§ **Stated problem 1**
Answer these from the accountability passage below, one line each:
(a) For how long has the writer been meeting with guys weekly?
(b) What does the passage name as the goal?
(c) How often does the group in the writer's new city meet?
§ **Stated problem 2**
Copy the accountability passage below word for word, from "You're going to" to "into old habits.".
§ **Stated problem 3**
Resume the accountability passage below after its final sentence and extend it in the same voice.

§ **Excerpted passage**
If bad company corrupts good character, then good company can be a game changer.
You have to surround yourself with the right people. For me, this has been perhaps the most valuable practice of all. For more than two years now, I've been meeting with guys on a weekly basis. Some of them are still learning what it means to walk away from porn, while others are completely porn free. Is pornography the only thing we talk about? No. We talk about life, marriage, work, etc. We do life...together.
You're going to have to reach out. The goal is transparency. To live in the light (of who God is) you've got to open up to those around you. Find someone you can trust and who will hold you to a higher standard. Ask if they'd be willing to connect or meet with you on a consistent, regular basis. I've just moved to a new city and am already meeting with a group of guys. We meet weekly. Anything less allows too much time to fall back into old habits.

§ **Recorded information**
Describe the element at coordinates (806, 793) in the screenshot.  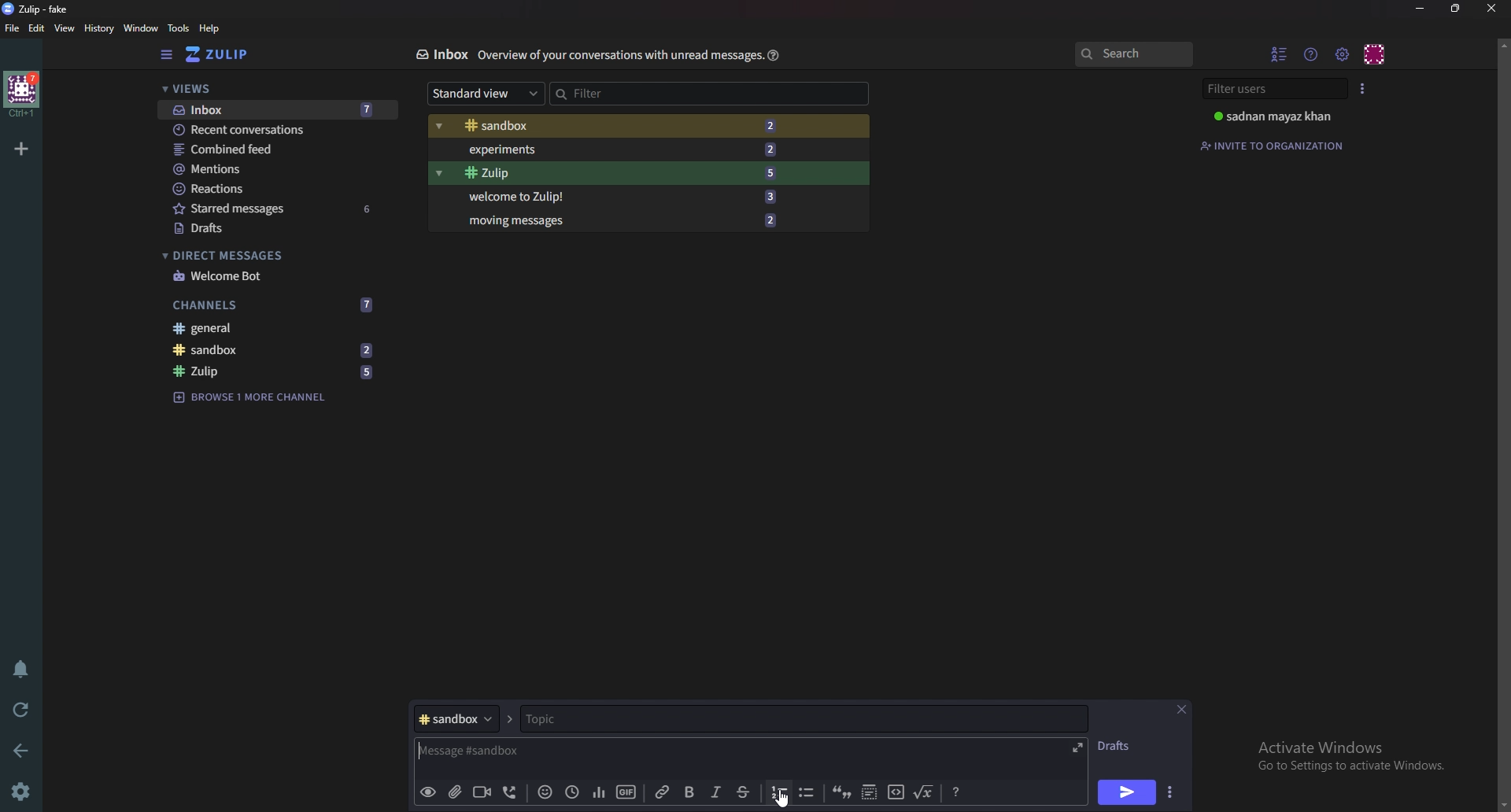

§ **Task answer 1**
(a) For more than two years.
(b) Transparency.
(c) Weekly.

§ **Task answer 2**
You're going to have to reach out. The goal is transparency. To live in the light (of who God is) you've got to open up to those around you. Find someone you can trust and who will hold you to a higher standard. Ask if they'd be willing to connect or meet with you on a consistent, regular basis. I've just moved to a new city and am already meeting with a group of guys. We meet weekly. Anything less allows too much time to fall back into old habits.

§ **Task answer 3**
You may not know where to begin or what to say. Don't sweat it, just start talking. Open up and admit your mistakes or what you're struggling with. Dialogue is critical.
If you haven't yet, you're going have to tell to your wife, fiancé, or girlfriend what's going on. The mere thought of this likely scares you, but you can't afford to go at this alone. They HAVE to know. The longer you wait, the more difficult it will be. Stop what you're doing, put on your man pants, and have the conversation. Do it, now.
You'll find great release on the other side of this conversation. It will expel all of the isolation you've kept yourself in. You need these people in your corner and they can't walk with you through this if they don't even know.
It would also be good to talk to a pastor - your pastor, if you have one. Having someone of spiritual authority and counsel on your side is invaluable. It will bolster your determination, encourage your discipline, and give you greater peace in times of brokenness.
In lieu of more efforts to create better accountability and awareness, porn is still the church's dirtiest, little secret. Only, in most cases its more like a full-fledged, hulking mass of an issue.
Unlike the alcoholic or drug user, there's no track mark or redness off the eyes to testify to its use. You can't smell porn on someones breath, but there are some tell-tale signs if you know what to look for and there are some great resources to help you or others find freedom from it.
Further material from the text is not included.